Wer glaubt, dass Podcasts „Schnee von gestern“ sind, irrt. Denn vor allem junge Menschen bis 30 Jahre nutzen die Beiträge gern, um an Informationen zu kommen. „Bei uns am Lehrgang entstehen gerade zwei Master-Thesen über den Einsatz von Podcasts im Unterricht“, sagt Andrea Schlager, Leiterin des Masterstudiengangs E-Education – E-Learning und Social-Media-Learning. Dessen Hauptziel ist es, den Studierenden praktische und theoretische Kompetenzen im Umgang mit neuen Medien für das Lehren und Lernen in verschiedenen pädagogischen Einsatzbereichen zu vermitteln. „Was einen guten Podcast ausmacht, ist weniger die Technik als vielmehr das Storytelling, dass man authentisch ist und keine Larifari-Inhalte präsentiert“, sagt Schlager. Charakteristisch für das Studienangebot, das als Masterprogramm zwei Jahre und als Certified Program ein Jahr dauert, ist der interdisziplinäre Zugang. Er ermöglicht, dass die Studierenden E-Learning, Blended Learning und Online-Lernen aus der Perspektive verschiedener wissenschaftlicher Disziplinen behandeln und diskutieren.

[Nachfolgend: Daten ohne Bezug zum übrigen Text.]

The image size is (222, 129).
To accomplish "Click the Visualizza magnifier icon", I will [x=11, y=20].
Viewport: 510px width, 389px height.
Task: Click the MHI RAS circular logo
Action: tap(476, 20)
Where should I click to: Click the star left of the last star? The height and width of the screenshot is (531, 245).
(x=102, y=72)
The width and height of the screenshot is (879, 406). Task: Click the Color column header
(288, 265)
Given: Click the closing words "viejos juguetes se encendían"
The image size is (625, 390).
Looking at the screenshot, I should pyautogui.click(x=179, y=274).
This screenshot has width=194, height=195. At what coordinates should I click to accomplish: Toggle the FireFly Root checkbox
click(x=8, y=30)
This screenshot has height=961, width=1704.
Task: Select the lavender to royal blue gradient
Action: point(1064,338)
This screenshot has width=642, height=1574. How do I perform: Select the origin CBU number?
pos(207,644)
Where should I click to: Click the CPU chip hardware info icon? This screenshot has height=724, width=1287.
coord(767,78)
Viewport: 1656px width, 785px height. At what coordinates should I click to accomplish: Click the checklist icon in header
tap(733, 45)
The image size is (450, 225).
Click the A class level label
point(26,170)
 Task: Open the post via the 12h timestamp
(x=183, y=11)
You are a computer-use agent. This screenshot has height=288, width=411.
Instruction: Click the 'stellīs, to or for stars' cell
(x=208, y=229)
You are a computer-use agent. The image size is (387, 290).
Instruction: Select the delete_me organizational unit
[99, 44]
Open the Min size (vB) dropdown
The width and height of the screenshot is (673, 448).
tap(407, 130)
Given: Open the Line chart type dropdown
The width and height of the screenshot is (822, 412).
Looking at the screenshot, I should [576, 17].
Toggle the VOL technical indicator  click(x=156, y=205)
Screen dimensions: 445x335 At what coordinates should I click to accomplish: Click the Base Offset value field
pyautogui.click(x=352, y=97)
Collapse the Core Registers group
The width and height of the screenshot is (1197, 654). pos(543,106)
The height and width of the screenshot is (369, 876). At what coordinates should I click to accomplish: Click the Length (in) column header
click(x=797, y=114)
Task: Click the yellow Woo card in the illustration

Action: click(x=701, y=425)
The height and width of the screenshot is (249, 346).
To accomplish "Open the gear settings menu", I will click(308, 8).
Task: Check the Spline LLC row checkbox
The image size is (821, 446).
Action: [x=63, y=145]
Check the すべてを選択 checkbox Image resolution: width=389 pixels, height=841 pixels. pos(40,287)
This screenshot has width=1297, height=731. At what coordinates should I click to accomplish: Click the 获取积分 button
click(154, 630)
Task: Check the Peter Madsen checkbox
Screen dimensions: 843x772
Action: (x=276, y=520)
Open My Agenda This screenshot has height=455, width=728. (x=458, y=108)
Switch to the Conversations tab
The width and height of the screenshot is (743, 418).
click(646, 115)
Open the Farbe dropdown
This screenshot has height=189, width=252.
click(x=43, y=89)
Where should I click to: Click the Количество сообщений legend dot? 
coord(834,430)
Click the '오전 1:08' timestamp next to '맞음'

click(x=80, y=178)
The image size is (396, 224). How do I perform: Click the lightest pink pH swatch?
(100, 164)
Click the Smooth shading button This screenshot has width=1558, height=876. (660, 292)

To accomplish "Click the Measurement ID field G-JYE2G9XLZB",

„Heute befinden wir uns bei Podcasts im Lernumfeld in der Konsolidierungsphase“, sagt Martin Ebner. Er leitet das Department Lehr- und Lerntechnologien an der TU Graz. Das Wichtigste bei einem Podcast: der Ton. „Die Bildqualität muss nicht ganz so optimal sein.“ Was bedeutet: Heute wird sowohl bei Audio- als auch bei Videoangebot von Podcast gesprochen. „Für Interviews und Geschichten genügt ein Audiopodcast. Will man in Chemie ein Experiment zeigen, geht das ohne Bild nicht.“ Deshalb gebe es bei Lern-Podcasts tendenziell eine Aufteilung zwischen Geistes- (Audio) und Naturwissenschaften (Video).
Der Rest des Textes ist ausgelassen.